No tocante à propensão, quem tem maior probabilidade de contrair a doença? É possível evitá-la?
“Não existe uma causa estabelecida e não existem maneiras conhecidas de impedir o aparecimento da doença. Sabemos que fatores genéticos, hormonais e ambientais contribuem para seu desenvolvimento. Porém, não temos como evitá-los”, enfatiza.
É possível viver bem?
“Claro que sim! Atualmente, temos muitos medicamentos e terapias disponíveis para o tratamento do LES, que possibilitaram um aumento da sobrevida e da qualidade de vida aos portadores da doença. O objetivo geral dos cuidados com a saúde é permitir o controle da atividade inflamatória da doença e minimizar os efeitos colaterais dos medicamentos.
Algumas medidas são cruciais para alcançar este objetivo, como a prática regular de atividade física, atenção com a alimentação, procurando alimentos mais saudáveis que potencializem o efeito anti-inflamatório, como a cúrcuma, por exemplo, evitando os industrializados e muito condimentados. Parar de fumar também é uma orientação que devemos lembrar”, finaliza.
Fatores psicológicos
A exemplo das duas últimas semana, a professora doutora Lúcia Helena Hebling Almeida, psicóloga clínica com consultório em Rio Claro e professora convidada na Universidade Estadual de Campinas (Unicamp), discorre a respeito do fatores psicológicos envolvendo a doença. Segundo ela, qualquer dor é um sinal de alerta de que algo não vai bem conosco.
A dor tem uma característica muito subjetiva, além do aspecto físico. As pessoas acometidas com lúpus têm muitas dores, que chegam a se tornar crônicas, durando longos períodos.
Sendo assim, a dor crônica e intensa pode levar a um enfraquecimento físico e psicológico. “Isso pode levar a muita frustração e consequente aparecimento de tristeza, impaciência e irritabilidade consigo mesmo e com os outros, que a própria dor provoca.
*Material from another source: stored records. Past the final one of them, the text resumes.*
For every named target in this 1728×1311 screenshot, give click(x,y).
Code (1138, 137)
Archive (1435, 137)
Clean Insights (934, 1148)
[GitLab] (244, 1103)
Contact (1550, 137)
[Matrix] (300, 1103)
Assim, temos prejuízos como uma tendência ao isolamento social, e a renúncia a atividades cotidianas como trabalhar, sair com amigos, viajar, etc.”, avaliza.
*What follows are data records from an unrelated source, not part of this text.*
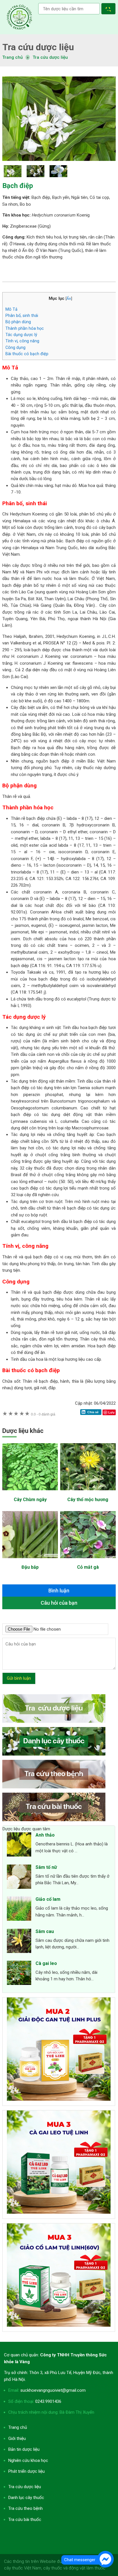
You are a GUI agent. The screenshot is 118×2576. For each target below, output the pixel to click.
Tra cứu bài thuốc (24, 2519)
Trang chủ (17, 2427)
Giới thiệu (17, 2438)
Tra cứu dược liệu (19, 17)
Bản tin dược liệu (24, 2449)
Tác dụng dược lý (21, 334)
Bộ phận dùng (18, 322)
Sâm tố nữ (46, 1867)
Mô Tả (11, 309)
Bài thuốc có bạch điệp (26, 353)
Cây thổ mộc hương (87, 1499)
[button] (109, 9)
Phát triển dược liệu (26, 2471)
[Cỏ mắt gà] (88, 1561)
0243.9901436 (48, 2401)
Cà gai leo (46, 1963)
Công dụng (15, 347)
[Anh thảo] (19, 1845)
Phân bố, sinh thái (21, 315)
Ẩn (68, 298)
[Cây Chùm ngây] (30, 1493)
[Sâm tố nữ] (19, 1878)
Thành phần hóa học (24, 328)
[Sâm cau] (19, 1942)
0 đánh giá (43, 1414)
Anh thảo (45, 1835)
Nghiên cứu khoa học (28, 2460)
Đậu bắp (30, 1567)
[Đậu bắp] (30, 1561)
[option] (59, 118)
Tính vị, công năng (22, 341)
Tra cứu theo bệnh (25, 2508)
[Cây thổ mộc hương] (88, 1493)
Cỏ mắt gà (88, 1567)
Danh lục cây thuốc (26, 2497)
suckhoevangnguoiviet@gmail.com (53, 2390)
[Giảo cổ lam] (19, 1909)
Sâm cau (45, 1931)
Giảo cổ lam (48, 1899)
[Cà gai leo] (19, 1974)
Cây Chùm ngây (30, 1499)
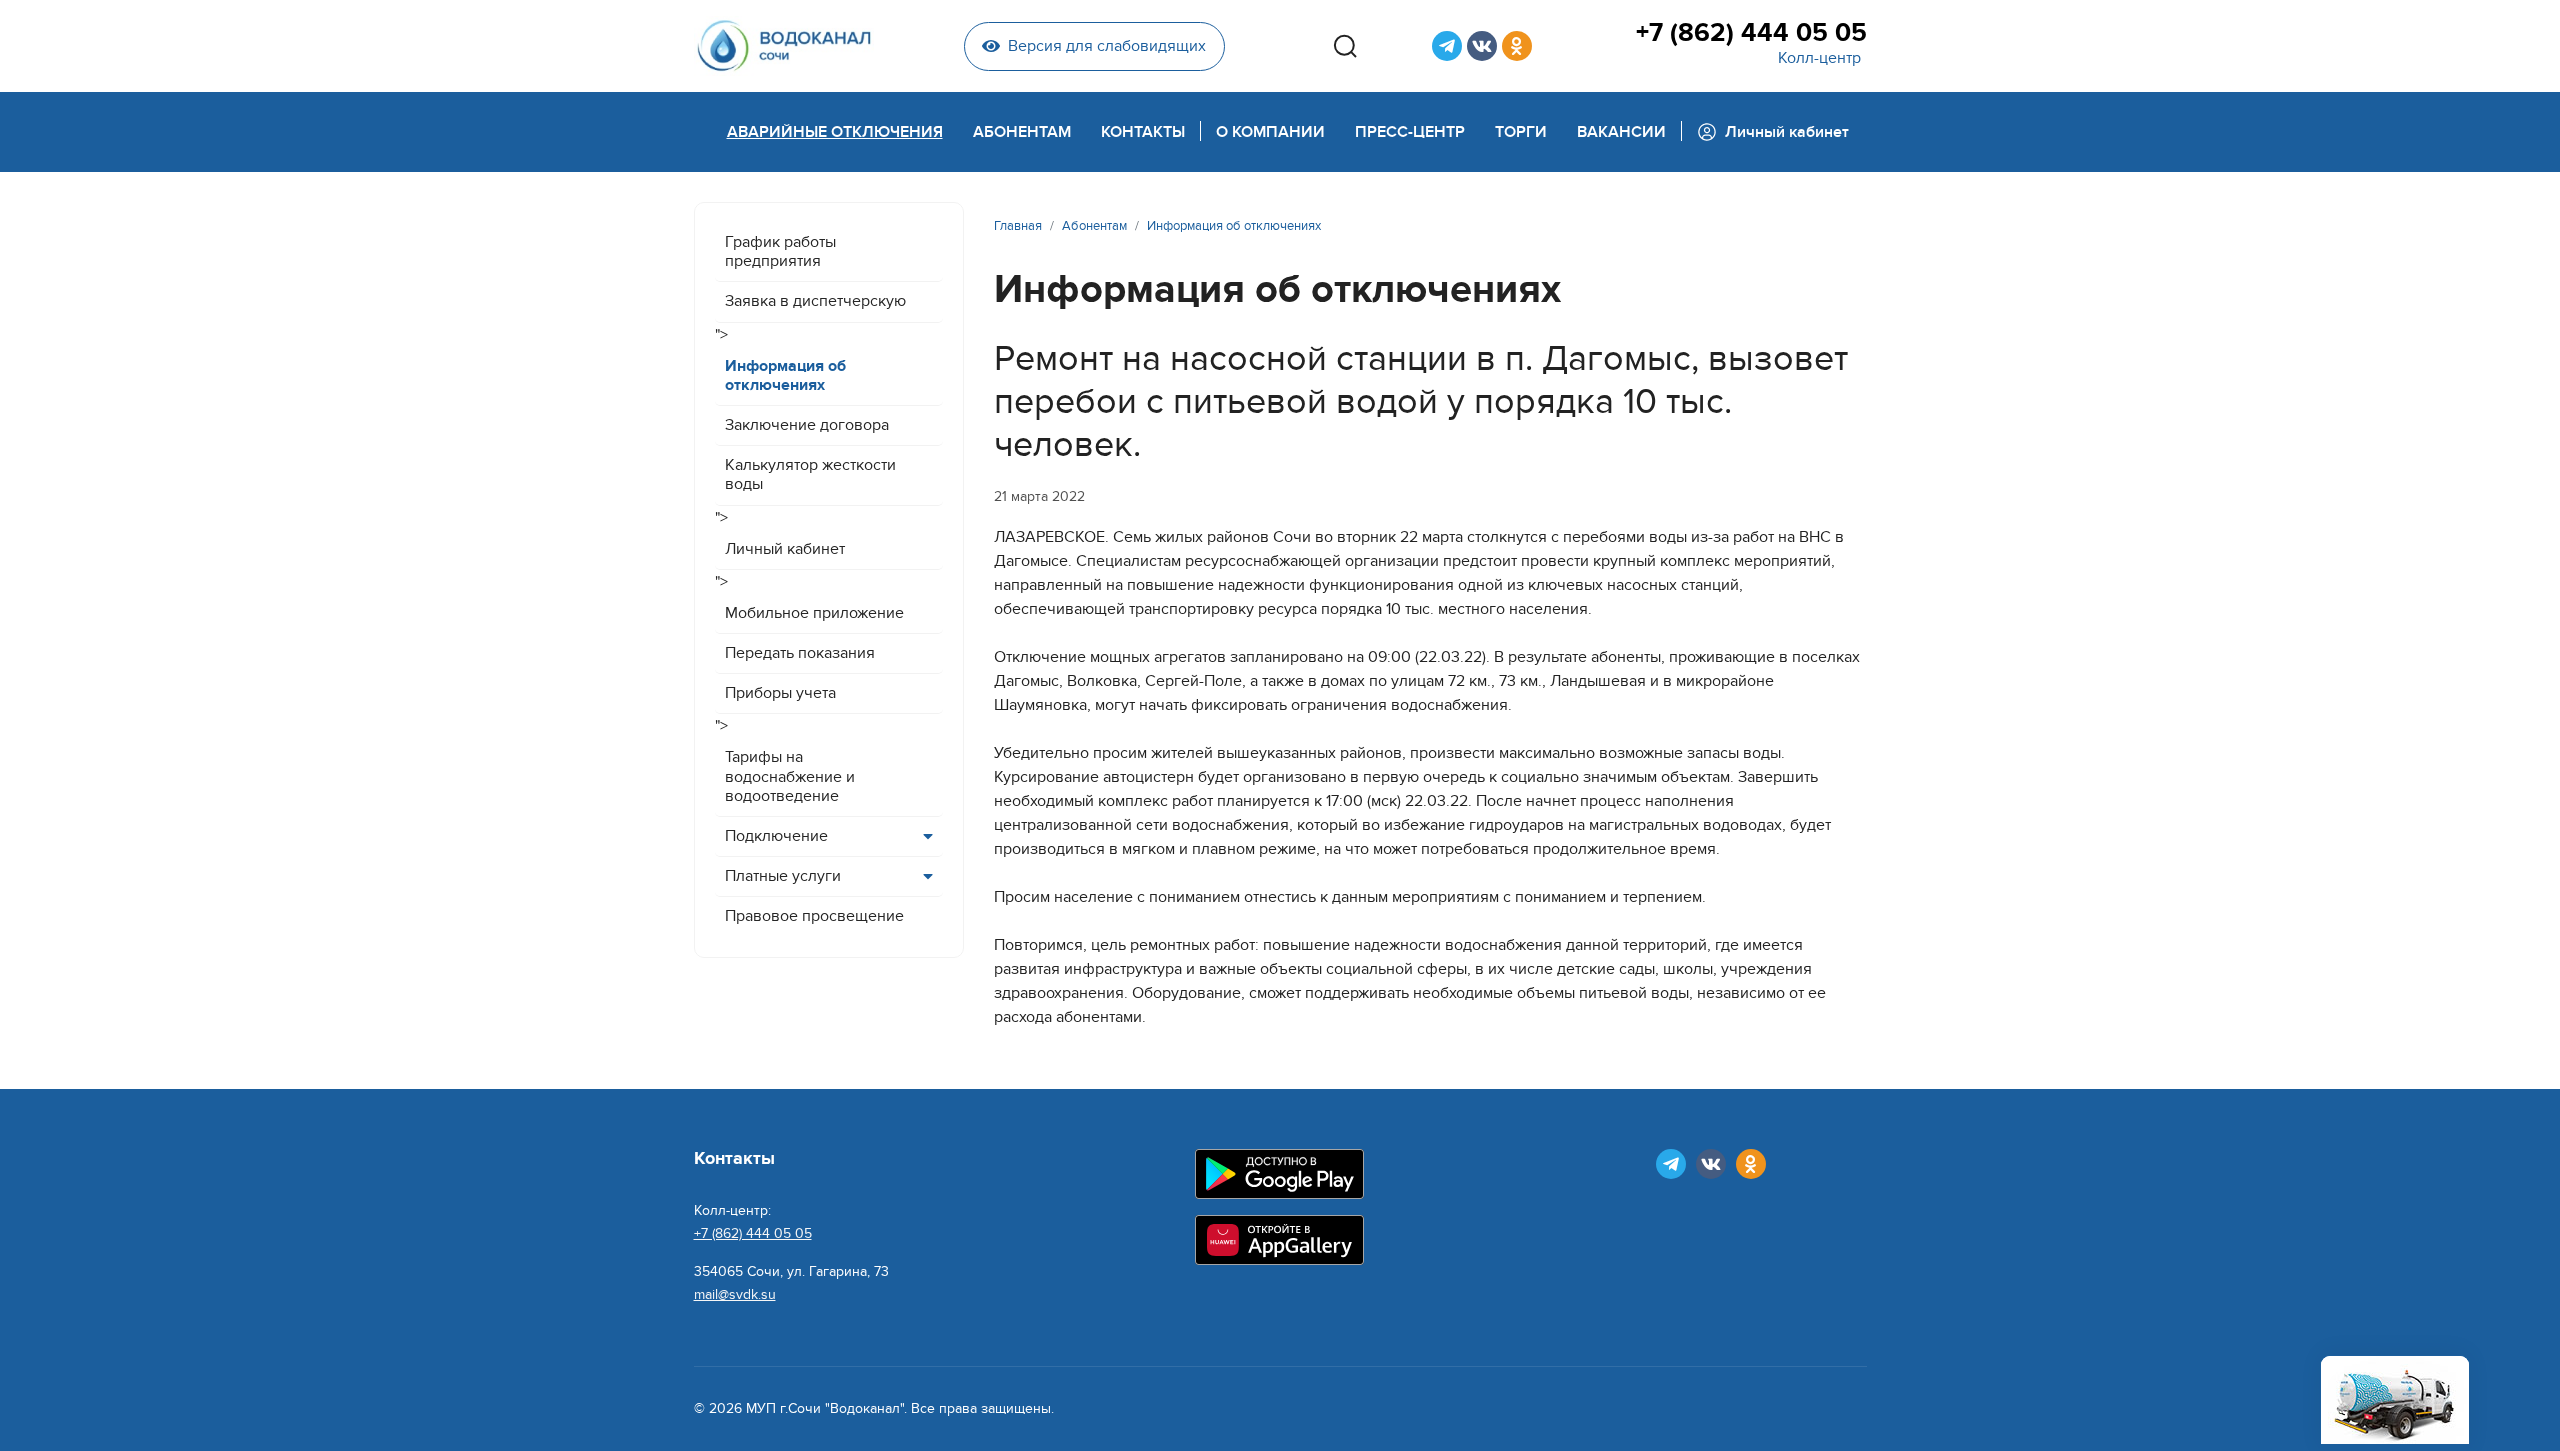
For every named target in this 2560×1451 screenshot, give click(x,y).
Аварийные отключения (835, 132)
A psicóloga diz que há pesquisas que relacionam as doenças autoimunes como uma “quebra do curso normal da vida, que modifica o ritmo e a própria existência”, o que gera medo, ansiedade, angústia, limitação.
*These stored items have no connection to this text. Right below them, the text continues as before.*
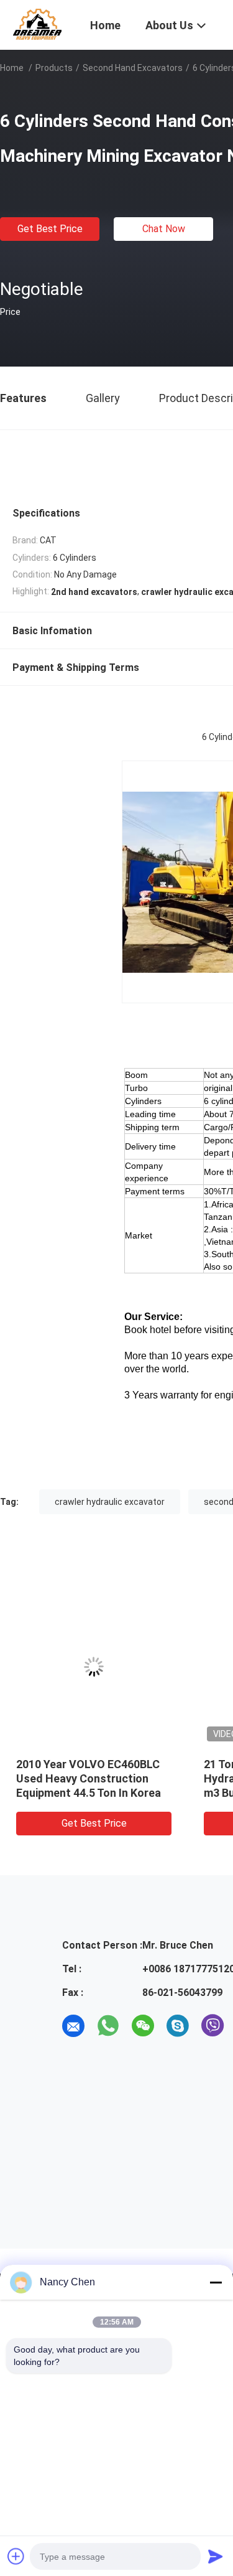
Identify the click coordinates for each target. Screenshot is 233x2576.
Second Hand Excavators (133, 68)
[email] (73, 2026)
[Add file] (16, 2556)
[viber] (212, 2026)
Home (12, 68)
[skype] (178, 2026)
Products (54, 68)
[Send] (216, 2556)
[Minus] (215, 2282)
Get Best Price (50, 229)
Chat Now (163, 229)
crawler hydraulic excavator (110, 1502)
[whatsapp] (108, 2026)
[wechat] (143, 2026)
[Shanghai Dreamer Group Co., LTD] (37, 24)
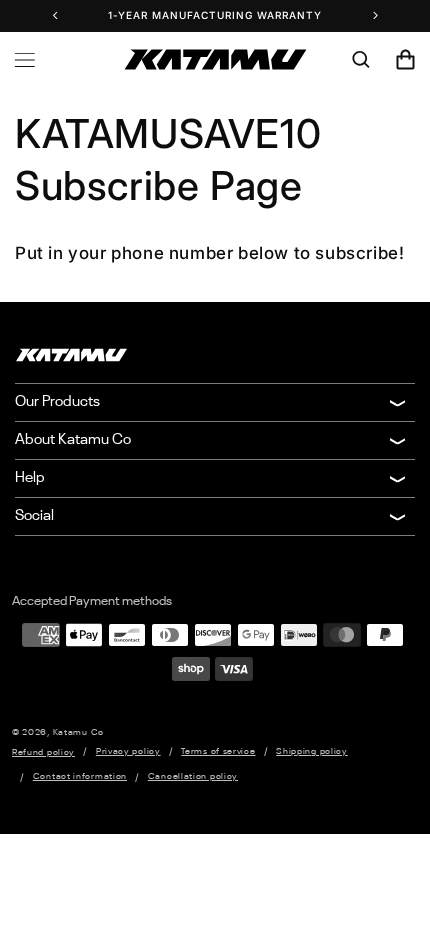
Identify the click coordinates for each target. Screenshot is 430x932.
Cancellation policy (193, 776)
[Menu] (25, 60)
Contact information (80, 776)
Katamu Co (78, 732)
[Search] (361, 60)
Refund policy (43, 752)
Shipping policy (312, 751)
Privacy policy (128, 751)
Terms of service (218, 751)
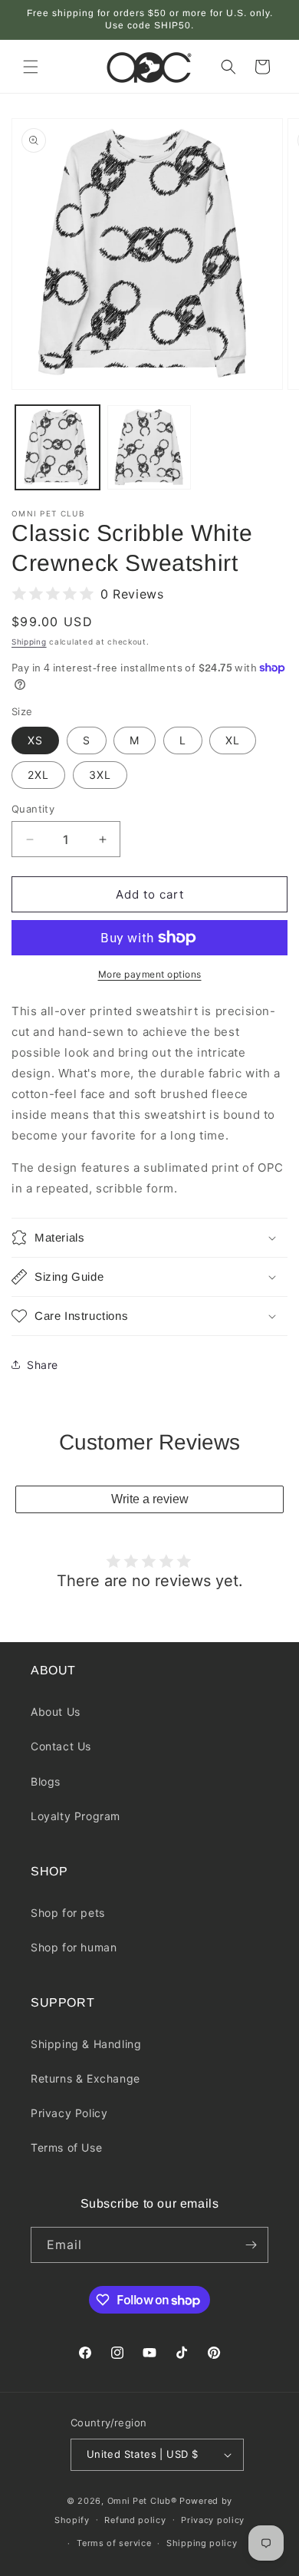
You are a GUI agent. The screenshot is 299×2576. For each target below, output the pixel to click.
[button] (31, 67)
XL (232, 740)
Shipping (29, 641)
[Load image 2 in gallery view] (149, 447)
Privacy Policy (69, 2112)
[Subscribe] (251, 2245)
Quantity (33, 809)
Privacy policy (213, 2520)
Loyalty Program (75, 1815)
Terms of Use (66, 2147)
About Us (55, 1711)
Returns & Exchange (85, 2078)
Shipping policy (202, 2543)
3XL (100, 774)
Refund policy (135, 2520)
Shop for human (74, 1947)
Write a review (150, 1499)
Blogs (46, 1781)
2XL (38, 774)
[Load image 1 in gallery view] (57, 447)
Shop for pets (68, 1912)
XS (35, 740)
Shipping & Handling (86, 2043)
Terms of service (114, 2543)
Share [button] (42, 1364)
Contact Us (61, 1746)
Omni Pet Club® (142, 2500)
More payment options (150, 974)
“Por outro lado, pode levar a uma oportunidade de profunda reflexão, buscar uma nova orientação na vida, rever crenças e valores, buscando um novo sentido, um novo direcionamento, e descobrir um potencial de superação”, destaca.
Lúcia Helena afiança que há uma profunda relação entre psique e corpo que os sintomas expressam e o processo psicoterapêutico pode contribuir muito para elucidar questões inconscientes e para amenizar o sofrimento psicológico do adoecer.
“Apesar do reconhecimento da importância do acompanhamento psicológico dos pacientes com lúpus, pelas dificuldades e comorbidades (como depressão, alterações no sono, cognição, fadiga e psicomotricidade), os encaminhamentos médicos ao tratamento psicológico e relatos de intervenção conjunta ainda são escassos”, encerra.